Indeed there is a natural tendency for people to attribute successes to things they consciously do or because of who they are, and failures to things outside their control or plain bad luck.

An emerging theory, namely the modular view of the mind, which attempts to unravel the mystery of the workings of the human mind, also seems to be in line with the Buddhist idea about the not-self. In this theory, there is no place for a conscious Self acting like a CEO being in charge of a person’s thinking and behaviour which, instead, are being influenced, governed or even dictated by modules of intuition and cognitive responses to the environmental stimulus. In day-to-day language, therefore, a person can be in different “frames of mind”.
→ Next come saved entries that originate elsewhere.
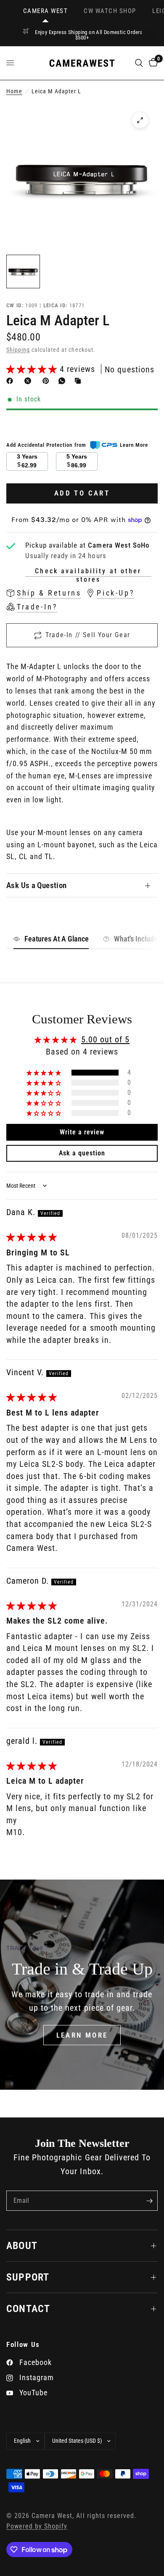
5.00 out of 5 (105, 1039)
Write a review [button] (82, 1132)
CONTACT (28, 2309)
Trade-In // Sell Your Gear (87, 635)
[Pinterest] (47, 381)
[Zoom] (140, 120)
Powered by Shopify (36, 2526)
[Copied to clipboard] (79, 381)
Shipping (18, 349)
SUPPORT (27, 2277)
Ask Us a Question (36, 885)
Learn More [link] (134, 445)
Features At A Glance (56, 938)
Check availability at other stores (88, 571)
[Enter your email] (149, 2201)
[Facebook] (11, 381)
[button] (33, 369)
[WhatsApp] (63, 381)
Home (14, 91)
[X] (29, 381)
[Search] (139, 63)
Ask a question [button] (82, 1153)
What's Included (137, 938)
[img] (31, 1237)
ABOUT (21, 2246)
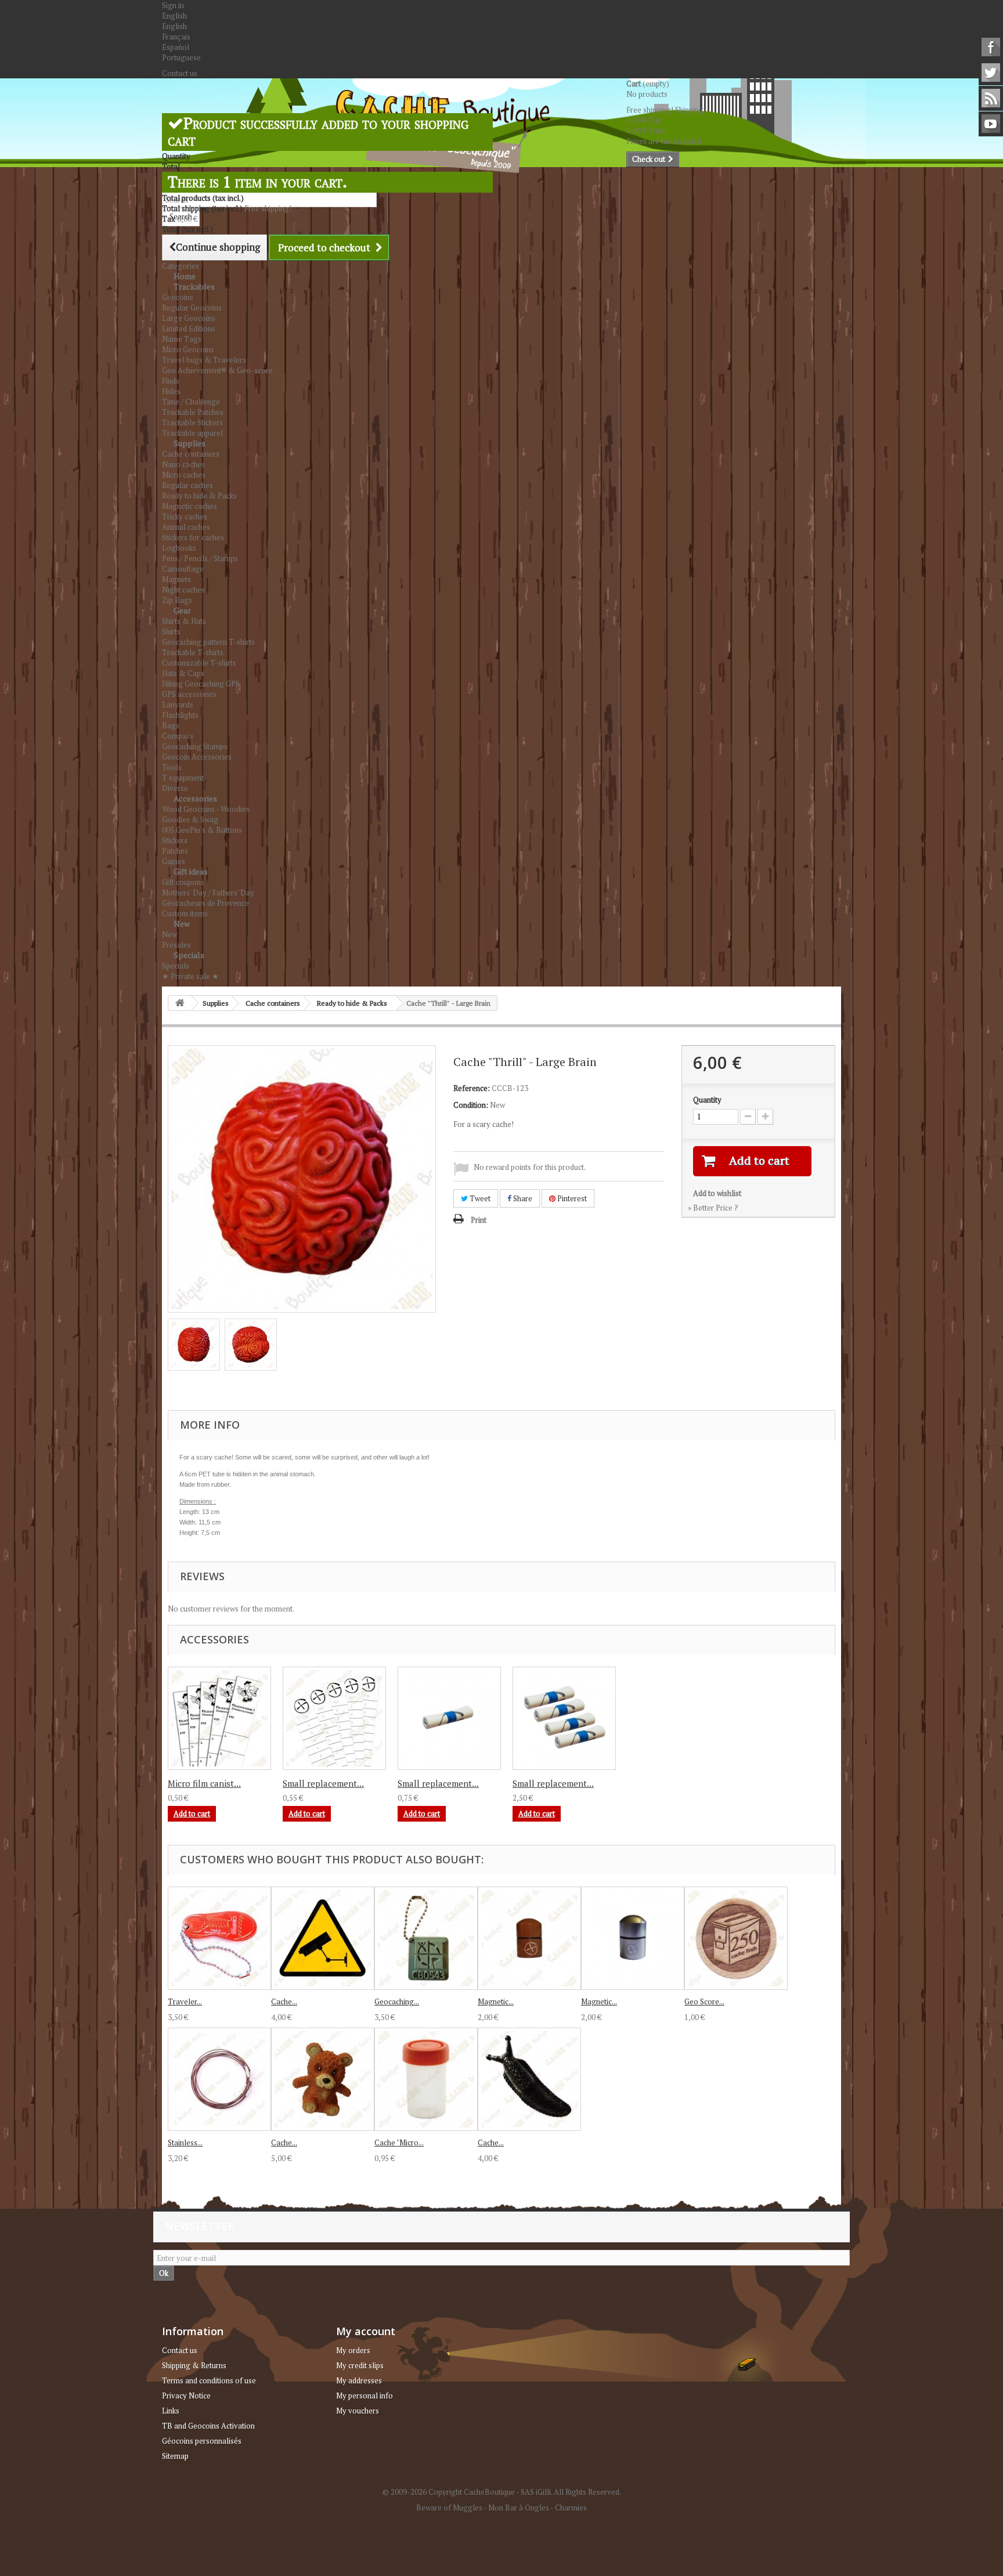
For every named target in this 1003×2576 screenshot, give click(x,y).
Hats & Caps (183, 673)
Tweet (479, 1198)
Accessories (195, 798)
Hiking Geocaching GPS (201, 683)
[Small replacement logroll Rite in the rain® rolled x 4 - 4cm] (564, 1718)
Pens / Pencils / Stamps (200, 558)
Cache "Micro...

The key point about the modular view of mind is that there is not a supreme self which the different modules of mind report to and which dictates which particular module is to be in charge at any one time. Instead they are all part of a self-organizing system. Which particular module exerts more influence over behaviour depends to a large extent on the situation the person finds himself in and the surrounding environment factors that may be at play. It is also possible that different modules may be interacting among themselves and operating at the same time in influencing behaviour. Related modern psychological experiments indeed point to the evidence of how people’s traits which are generally considered as inherent may change according to the frames of mind they are in.

In conclusion, various sources of modern science do concur with the Buddhist ideas about the human mind, in particular, the two main themes of skepticism about the self:
1)     There is no coherent self which persists through time.
2)     There is generally no conscious control of what goes on in a person’s mind, which usually operates with various complexes of thoughts, perceptions, feelings and senses arising in responses to surrounding stimuli competing for "conscious attention" and control .

Of course, no person convicted of wrongdoing can simply apply Buddha's no-self doctrine or the modular view of mind of modern behavioural psychology and expect to be readily exonerated. 

So what is the practical lesson for us mere mortals? 
The power of meditation for being mindful of what exactly is going on in the mind.